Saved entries
- Opening Delimiter -

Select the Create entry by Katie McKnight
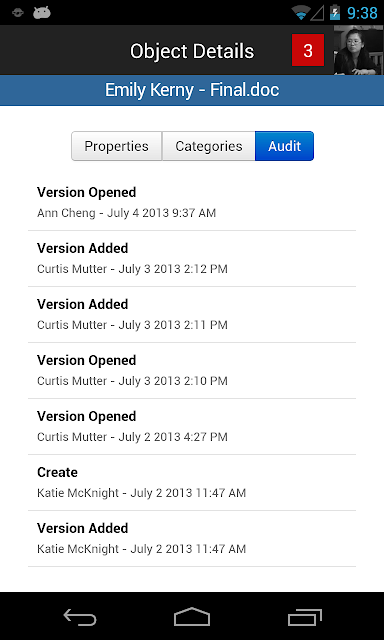This screenshot has width=384, height=640. (x=192, y=482)
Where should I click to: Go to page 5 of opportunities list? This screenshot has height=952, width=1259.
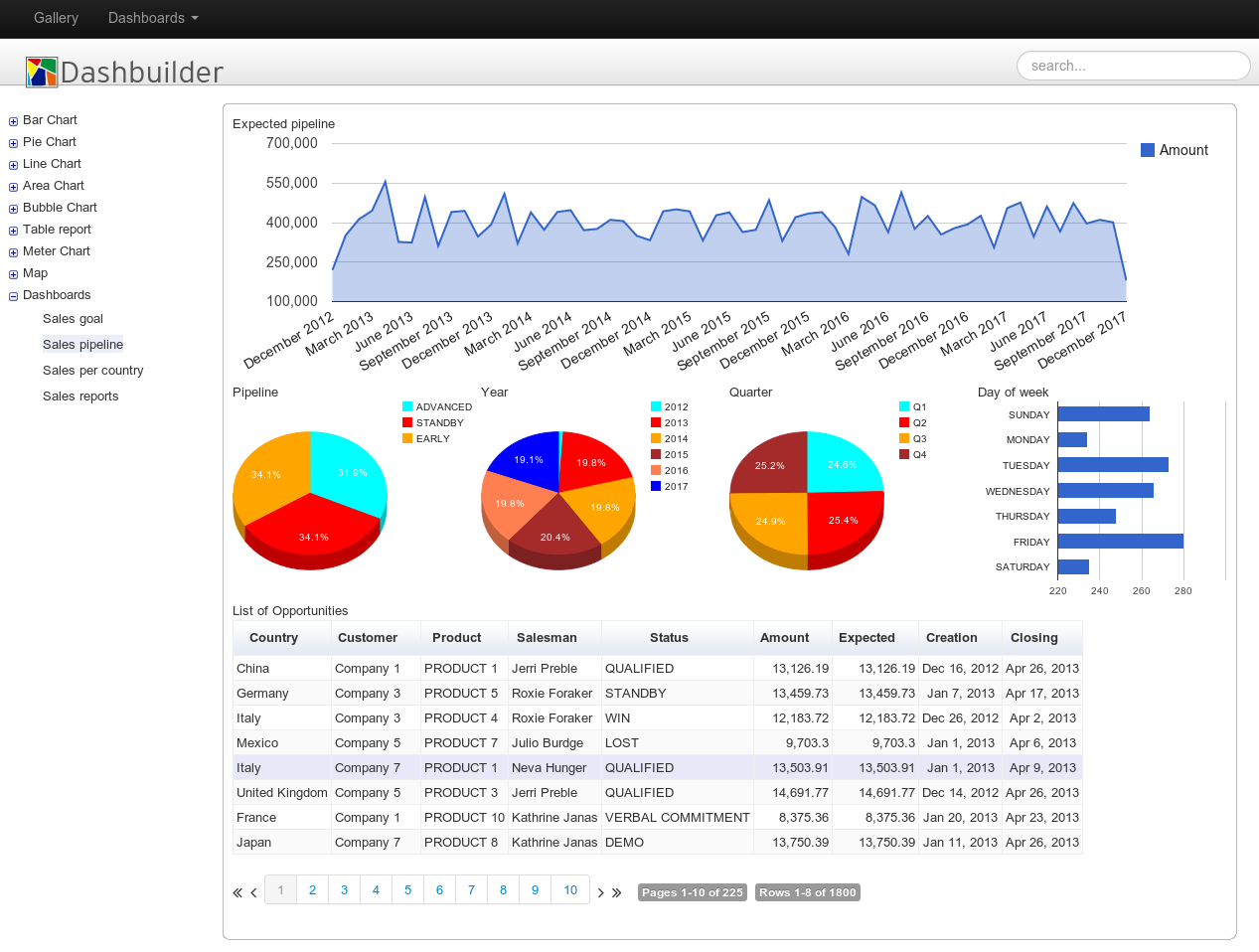407,890
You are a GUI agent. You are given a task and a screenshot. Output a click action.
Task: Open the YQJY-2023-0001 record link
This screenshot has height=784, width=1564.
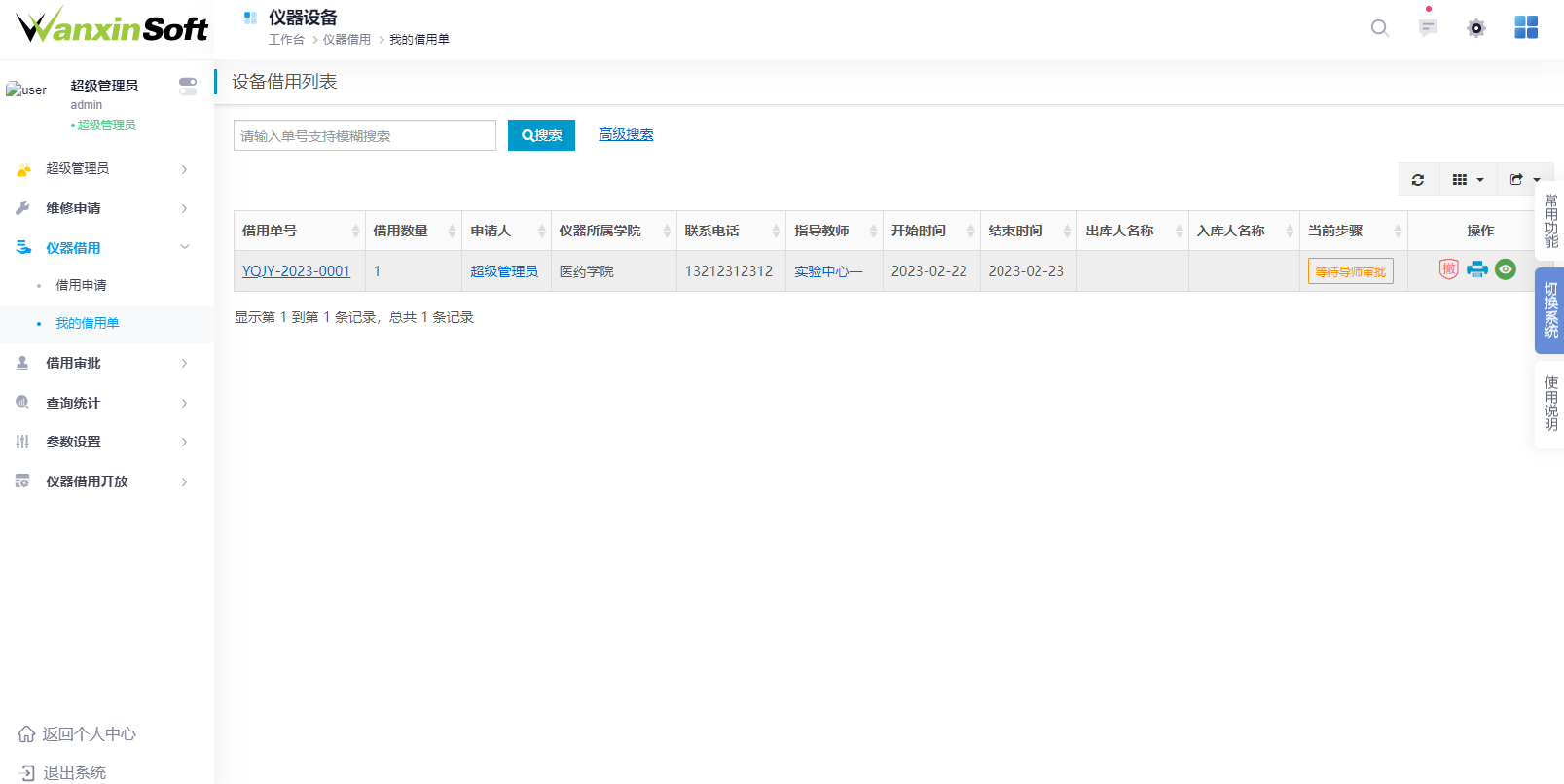pyautogui.click(x=296, y=271)
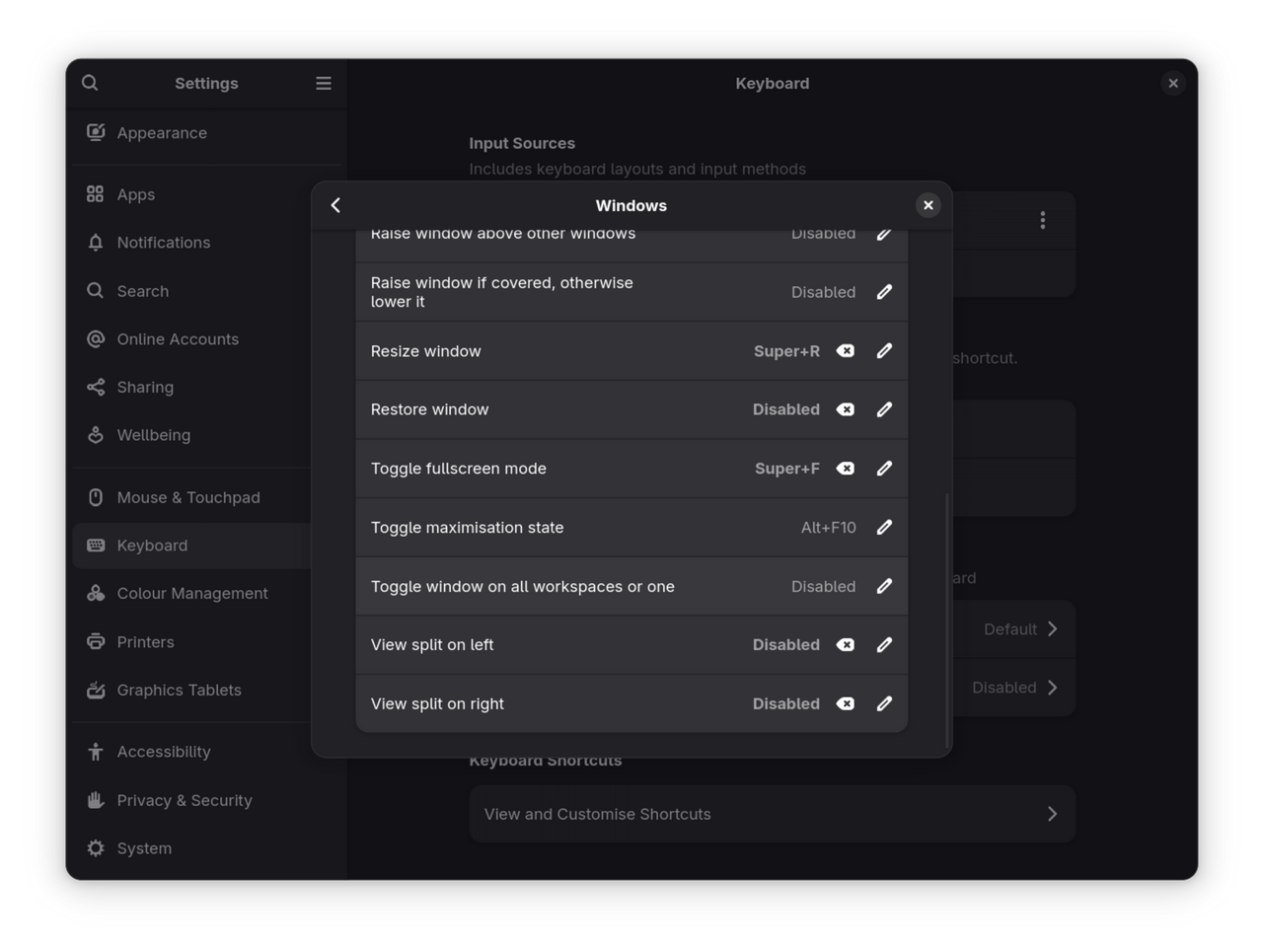The height and width of the screenshot is (952, 1263).
Task: Click the search icon in Settings
Action: point(90,83)
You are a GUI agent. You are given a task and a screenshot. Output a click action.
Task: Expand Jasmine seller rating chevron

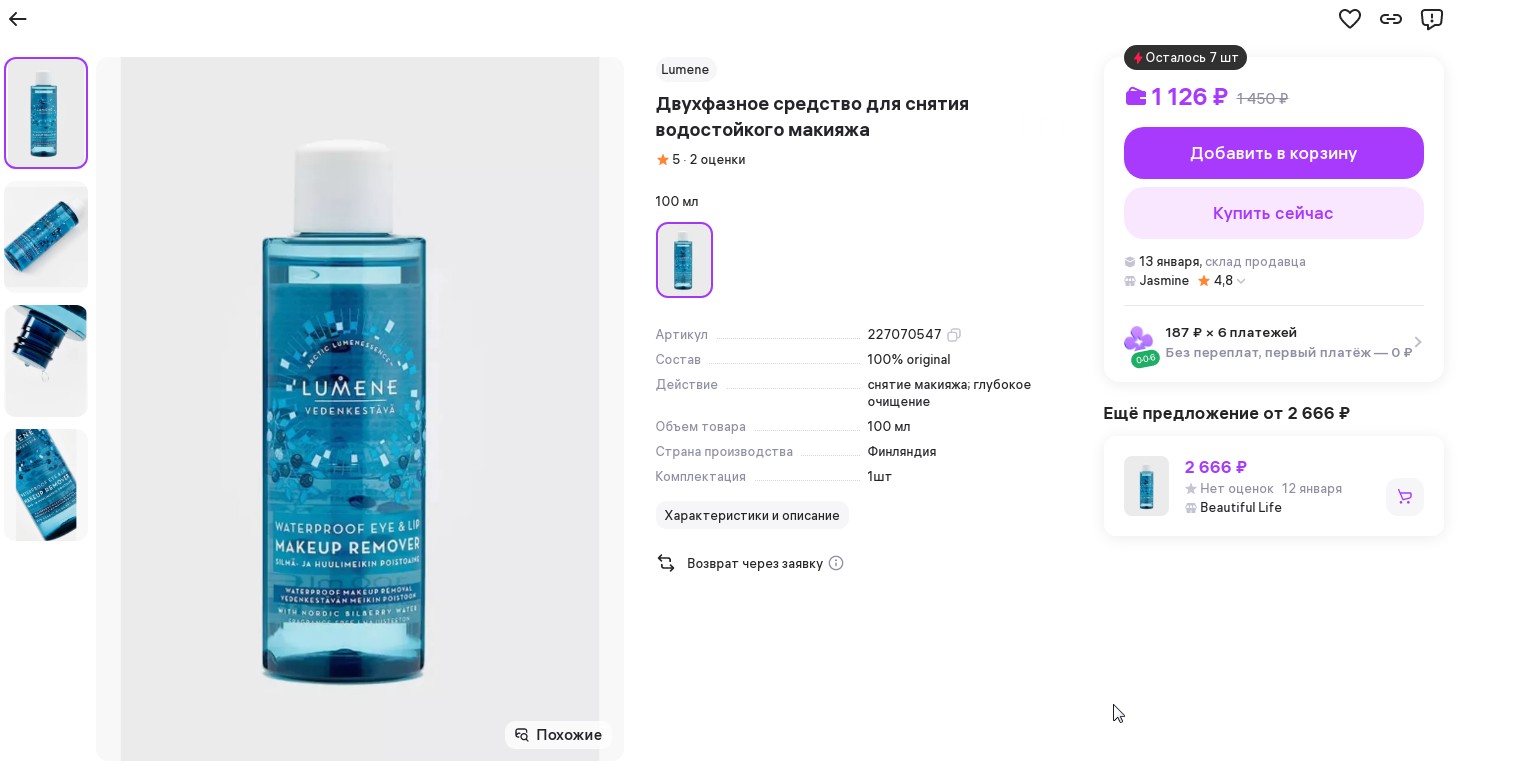click(1241, 281)
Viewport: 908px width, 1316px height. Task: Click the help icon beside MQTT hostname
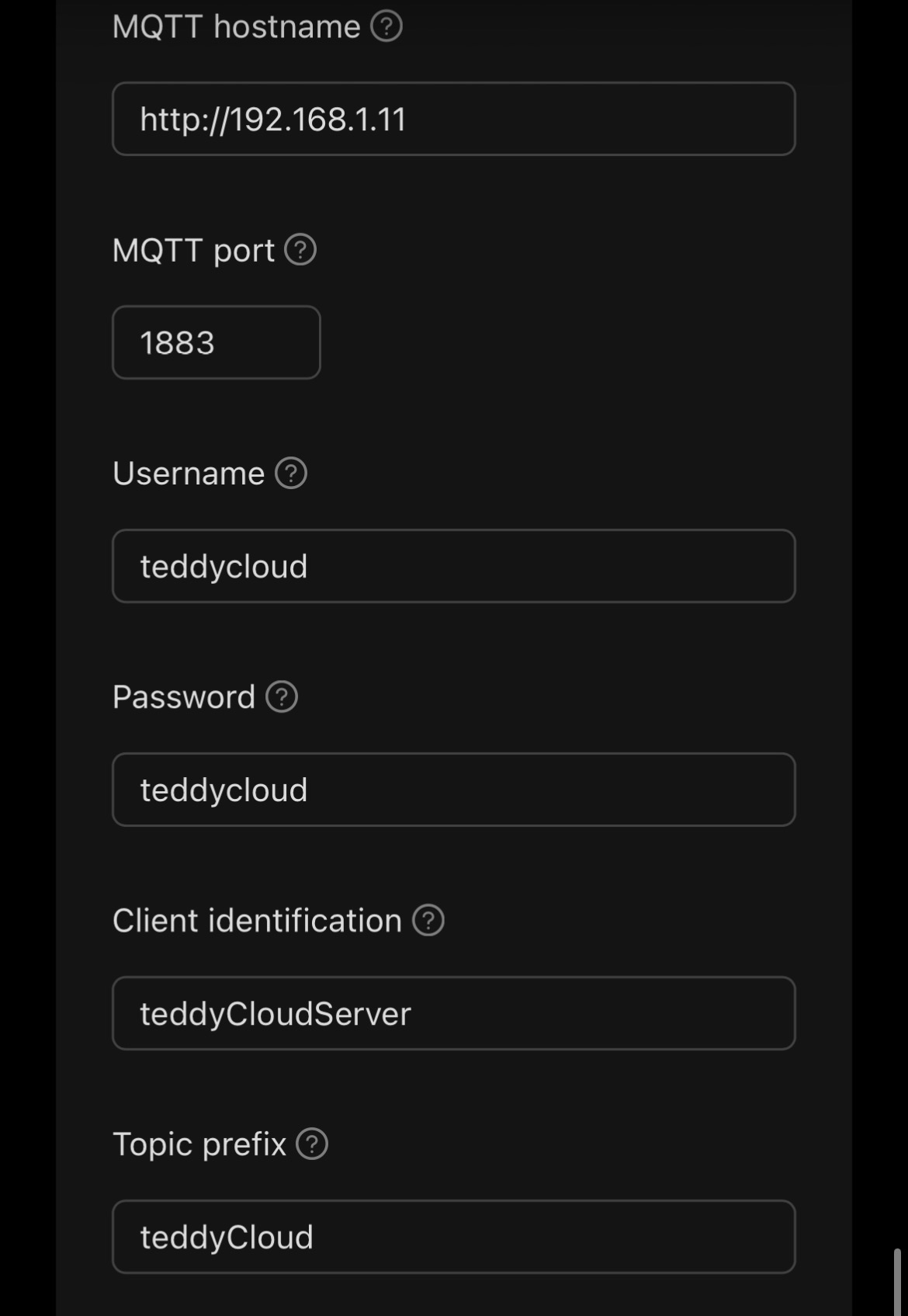[386, 26]
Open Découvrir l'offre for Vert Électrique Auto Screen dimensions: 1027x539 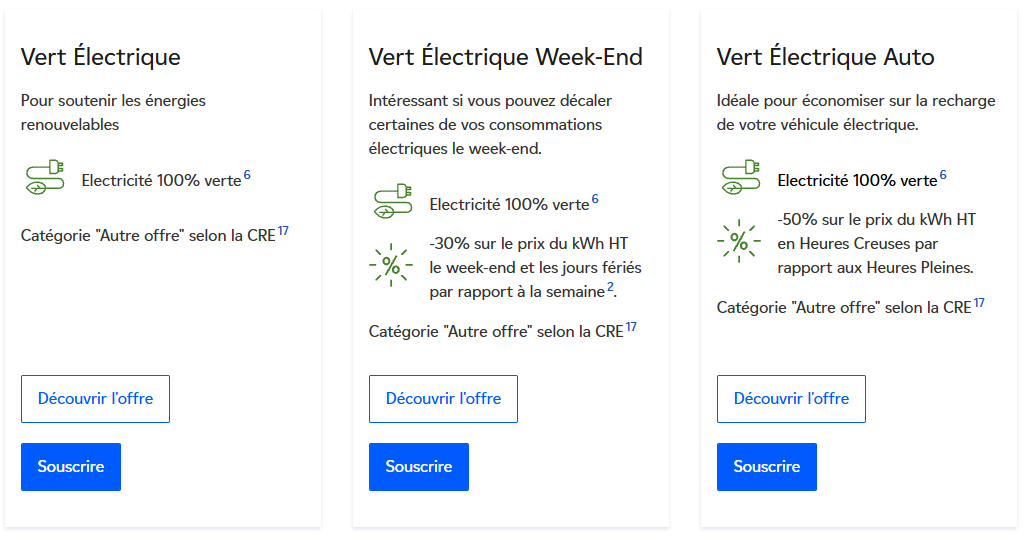click(791, 399)
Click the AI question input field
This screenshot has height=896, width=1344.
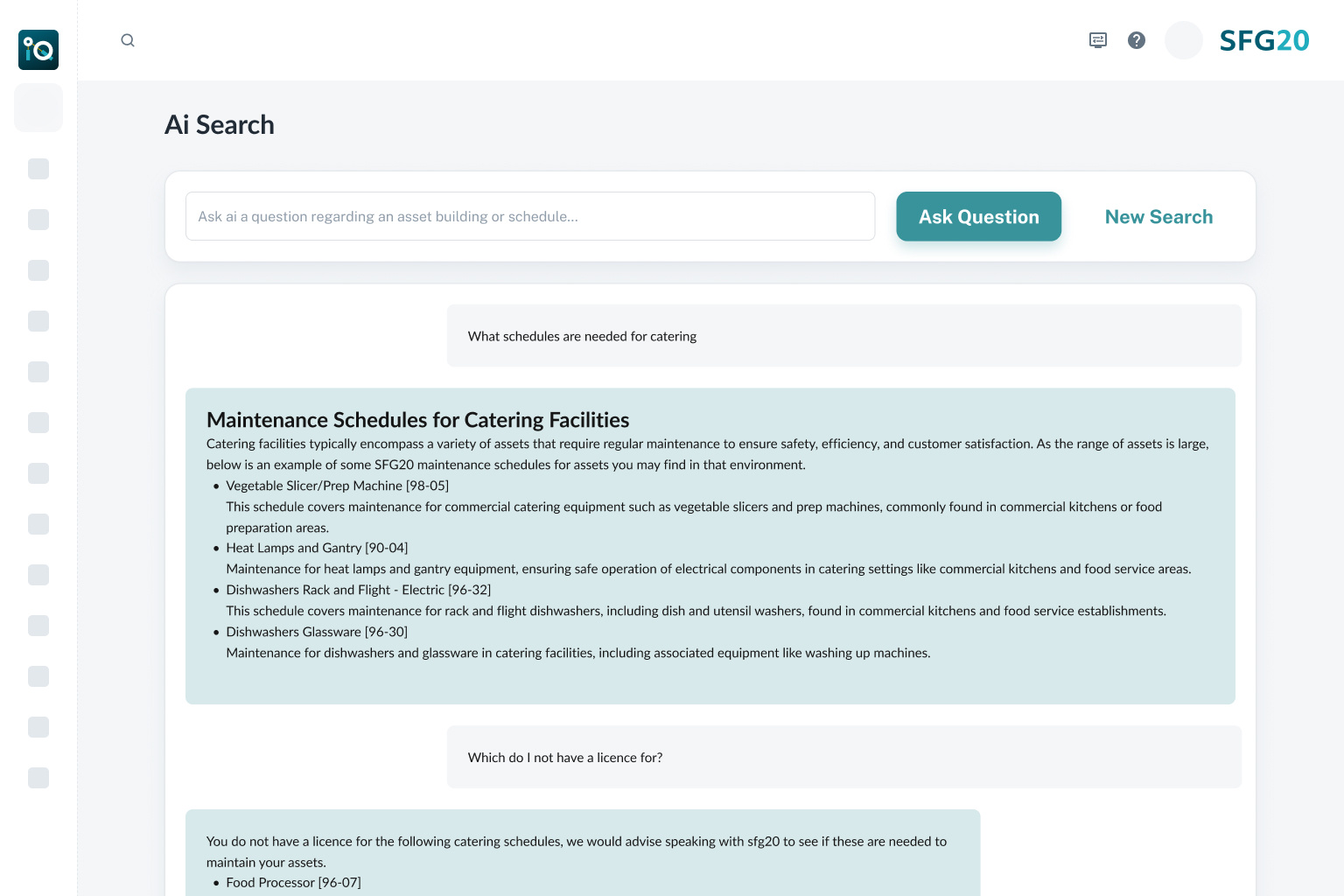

- Closing Delimiter -

▶ PROBLEM TO WORK ON:
Reproduce the data above line for line, from its first line through the line containing "Task: Open the YQJY-2023-0001 record link", both ends included, with the pictures omitted and nothing more.

▶ SOLUTION FOR THIS EXERCISE:
Select the Create entry by Katie McKnight
This screenshot has width=384, height=640. (x=192, y=482)
Where should I click to: Go to page 5 of opportunities list? This screenshot has height=952, width=1259.
407,890
You are a GUI agent. You are given a task and a screenshot. Output a click action.
Task: Open the YQJY-2023-0001 record link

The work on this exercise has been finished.